ICMBio age para expulsar famílias que estão morando em área há séculos | Foto: Henrique Boney/Wikimedia Commons

Por Sônia Paes

A mobilização que a Associação Amigos do Itatiaia (AAI) iniciou ainda em 2005 para impedir que o ICMBio (Instituto Chico Mendes de Conservação da Biodiversidade) retire famílias centenárias e conservacionistas de uma área do Parque Nacional do Itatiaia-RJ é apenas a "ponta do iceberg" que mostra a realidade de como as áreas de preservação ambiental são tratadas.

A luta da AAI é embasada em um calhamaço de documentos reunidos durante seguidas pesquisas que visam comprovar o direito dos moradores da área. "O Parque Nacional de Itatiaia começou a ser elaborado em 1914 e foi consolidado oficialmente em 1937, sem compreender ainda a área ocupada pela comunidade. A área, que é chamada de "parte baixa do parque", foi incluída no parque em 1982, após uma ampliação irregular e em desacordo com o estudo técnico que o precedeu, afirma Hugo Penteado, presidente da AAI, que continua:

"Entretanto, nunca houve diálogo com as famílias da parte baixa desde 2005, pois através de uma suposta fraude de mapas fomos tratados como invasores do parque". A Associação presidida por Hugo foi fundada em 1951, teve como patrono de fundação o criador da Reserva e do Parque, Paulo Campos Porto, e representa 77 famílias com 290 membros.

Penteado frisa que mapas e documentos dos órgãos gestores do PNI indicam que esses moradores sempre estiveram fora dos limites do parque. Penteado cita, inclusive, um estudo técnico de 1982 feito pelo Instituto Brasileiro de Desenvolvimento Florestal (IBDF), disponível no próprio site do ICMBio, que não incluiu a área habitada na ampliação.

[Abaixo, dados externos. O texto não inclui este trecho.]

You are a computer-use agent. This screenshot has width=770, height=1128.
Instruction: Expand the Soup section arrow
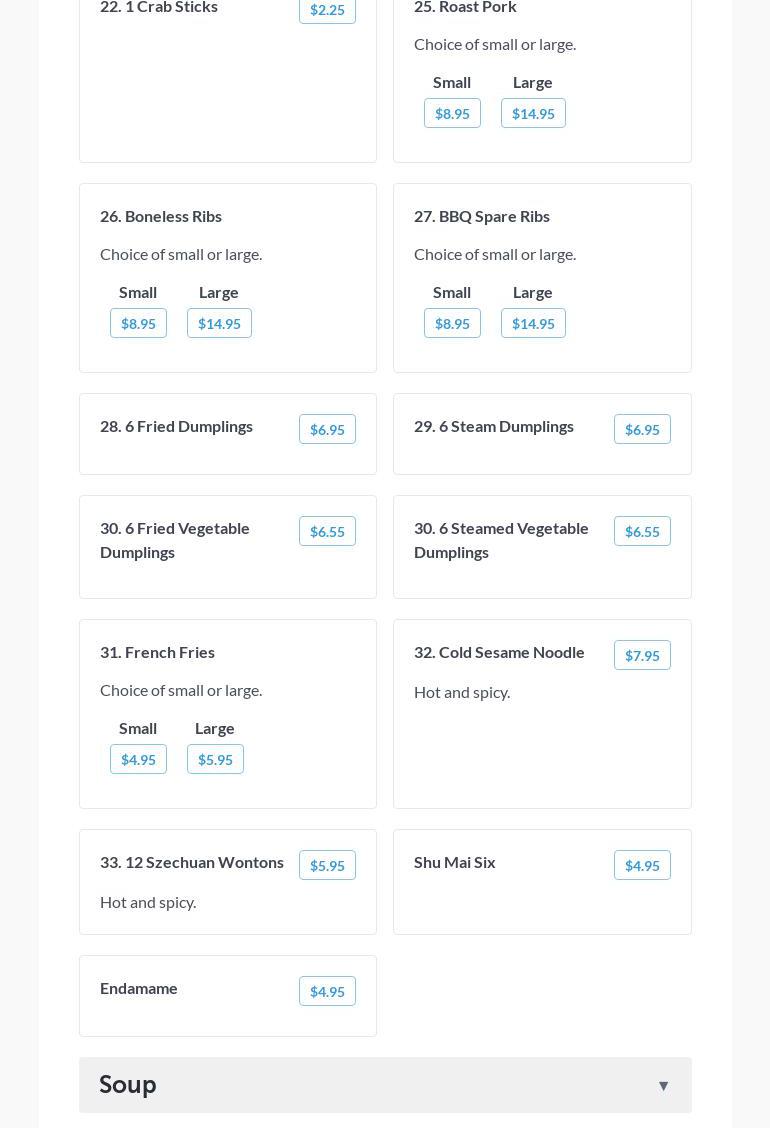pyautogui.click(x=663, y=1085)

-O ICMBio para justificar a retirada das famílias inventam que os núcleos agrícolas foram extintos em 1914 e as terras dos colonos foram devolvidas para a União onde foi criado a Reserva Florestal de 1914, depois convertida em Parque Nacional em 1937. Com isso, somos acusados de invadir uma unidade de conservação desde a primeira chegada da primeira família em 1915. Essa mentira foi cascateada para vários processos judiciais e até então nunca foi feito uma produção de provas. Para provar essa mentira, usam um mapa supostamente fraudado, cuja área é diferente da do parque, de 20.000 hectares, incluindo propositalmente as áreas dos dois núcleos agrícolas da região - dispara Penteado.

Ainda segundo ele, o instituto ignora os mapas oficiais do JBRJ e do IBDF para usar um mapa apócrifo e supostamente adulterado para provar que a nossa área já pertencia ao parque: "Acusando-nos de invasores de um parque nacional".

Retirada de projeto

Com relação à retirada do projeto do deputado federal Bandeira de Melo, propondo que área fosse transformada em Monumento Natural, com o mesmo nível de proteção ambiental oferecido pelo Parque, Penteado explica que a medida ocorreu por mera pressão política e nunca houve qualquer análise técnica da proposta, que foi balizada por dois relatores da Lei do Snuc, Fábio Feldmann e Fernando Gabeira.

-Eles não têm nenhum argumento técnico contra nossa solução técnica, que aliás já havia sido proposta pelo IBDF em 1982, no estudo técnico que antecedeu a ampliação do parque desse ano, que é uma obrigação legal. O IBDF criou na nossa área uma Unidade de Conservação chamada Parque Natural, prevista pelo PSUC/1979 do IBDF. O PSUC foi o embrião da Lei do SNUC. O decreto de ampliação de 1982 desrespeitou o estudo técnico. O único argumento deles contra a nossa proposta é uma mentira - ressalta.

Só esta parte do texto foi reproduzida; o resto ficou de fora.